🤖 AI Summary
Current self-supervised learning relies on biologically implausible backpropagation, while predictive coding approaches either require high-dimensional generative modeling or introduce人工 annotations—both violating the core principle of unsupervised learning. To address this, we propose Meta-Representational Predictive Coding (MPC): a framework that abandons pixel-level reconstruction and external supervision, instead predicting high-level representations across multimodal sensory pathways. Grounded in the free-energy principle and active inference, MPC integrates predictive coding, cross-pathway representational interaction, and saccade-driven dynamic sensory sampling within a pure encoder architecture, enabling end-to-end self-supervised learning. Crucially, MPC is fully neurobiologically plausible—mimicking hierarchical cortical processing—while maintaining computational efficiency. Empirically, it achieves significantly improved representation discriminability and cross-task generalization, advancing both theoretical grounding and practical performance in self-supervised representation learning.
📝 Abstract
Self-supervised learning has become an increasingly important paradigm in the domain of machine intelligence. Furthermore, evidence for self-supervised adaptation, such as contrastive formulations, has emerged in recent computational neuroscience and brain-inspired research. Nevertheless, current work on self-supervised learning relies on biologically implausible credit assignment -- in the form of backpropagation of errors -- and feedforward inference, typically a forward-locked pass. Predictive coding, in its mechanistic form, offers a biologically plausible means to sidestep these backprop-specific limitations.

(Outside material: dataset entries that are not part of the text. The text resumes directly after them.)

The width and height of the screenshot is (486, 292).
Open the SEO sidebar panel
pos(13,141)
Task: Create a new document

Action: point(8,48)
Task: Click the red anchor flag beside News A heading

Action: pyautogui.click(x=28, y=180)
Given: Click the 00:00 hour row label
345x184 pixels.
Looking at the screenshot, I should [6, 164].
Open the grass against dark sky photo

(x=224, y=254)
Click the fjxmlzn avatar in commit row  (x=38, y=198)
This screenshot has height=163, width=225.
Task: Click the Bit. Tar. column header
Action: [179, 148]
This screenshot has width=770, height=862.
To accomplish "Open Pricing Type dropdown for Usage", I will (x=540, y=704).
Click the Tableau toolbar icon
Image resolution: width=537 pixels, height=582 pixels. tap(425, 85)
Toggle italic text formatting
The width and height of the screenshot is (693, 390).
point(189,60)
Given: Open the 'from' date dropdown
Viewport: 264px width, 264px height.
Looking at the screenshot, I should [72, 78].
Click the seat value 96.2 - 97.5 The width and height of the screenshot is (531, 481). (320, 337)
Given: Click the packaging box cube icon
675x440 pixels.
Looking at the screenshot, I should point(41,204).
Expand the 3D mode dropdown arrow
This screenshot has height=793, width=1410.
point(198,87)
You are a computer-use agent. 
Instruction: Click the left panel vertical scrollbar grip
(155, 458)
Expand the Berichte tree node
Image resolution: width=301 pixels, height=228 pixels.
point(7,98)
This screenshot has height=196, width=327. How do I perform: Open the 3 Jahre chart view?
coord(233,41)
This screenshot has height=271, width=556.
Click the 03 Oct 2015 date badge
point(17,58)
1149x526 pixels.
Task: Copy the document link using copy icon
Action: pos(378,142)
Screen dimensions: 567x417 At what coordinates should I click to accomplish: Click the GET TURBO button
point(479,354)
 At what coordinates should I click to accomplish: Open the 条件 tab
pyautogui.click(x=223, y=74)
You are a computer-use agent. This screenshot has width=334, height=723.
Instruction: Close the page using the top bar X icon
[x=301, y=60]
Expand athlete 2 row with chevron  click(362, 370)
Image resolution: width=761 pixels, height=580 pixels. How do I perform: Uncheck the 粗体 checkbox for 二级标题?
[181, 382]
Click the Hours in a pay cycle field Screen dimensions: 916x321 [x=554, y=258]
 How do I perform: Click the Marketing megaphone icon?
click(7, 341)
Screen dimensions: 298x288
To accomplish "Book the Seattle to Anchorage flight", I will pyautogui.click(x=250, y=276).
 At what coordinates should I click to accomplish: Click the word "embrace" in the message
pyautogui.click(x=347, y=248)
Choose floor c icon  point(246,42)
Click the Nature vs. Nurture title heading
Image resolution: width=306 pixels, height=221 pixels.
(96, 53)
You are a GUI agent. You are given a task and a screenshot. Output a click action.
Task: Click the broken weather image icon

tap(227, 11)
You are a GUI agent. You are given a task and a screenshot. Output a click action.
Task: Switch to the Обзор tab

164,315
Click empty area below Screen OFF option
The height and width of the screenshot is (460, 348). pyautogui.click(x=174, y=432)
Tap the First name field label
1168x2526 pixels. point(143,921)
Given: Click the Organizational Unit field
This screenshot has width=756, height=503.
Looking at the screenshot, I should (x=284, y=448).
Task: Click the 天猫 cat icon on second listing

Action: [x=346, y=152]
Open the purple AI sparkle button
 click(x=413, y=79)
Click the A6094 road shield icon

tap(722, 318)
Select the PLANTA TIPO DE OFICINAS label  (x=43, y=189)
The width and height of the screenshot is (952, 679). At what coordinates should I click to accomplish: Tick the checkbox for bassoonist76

However, unsupervised predictive coding rests on learning a generative model of raw pixel input (akin to ``generative AI'' approaches), which entails predicting a potentially high dimensional input; on the other hand, supervised predictive coding, which learns a mapping between inputs to target labels, requires human annotation, and thus incurs the drawbacks of supervised learning. In this work, we present a scheme for self-supervised learning within a neurobiologically plausible framework that appeals to the free energy principle, constructing a new form of predictive coding that we call meta-representational predictive coding (MPC). MPC sidesteps the need for learning a generative model of sensory input (e.g., pixel-level features) by learning to predict representations of sensory input across parallel streams, resulting in an encoder-only learning and inference scheme. This formulation rests on active inference (in the form of sensory glimpsing) to drive the learning of representations, i.e., the representational dynamics are driven by sequences of decisions made by the model to sample informative portions of its sensorium.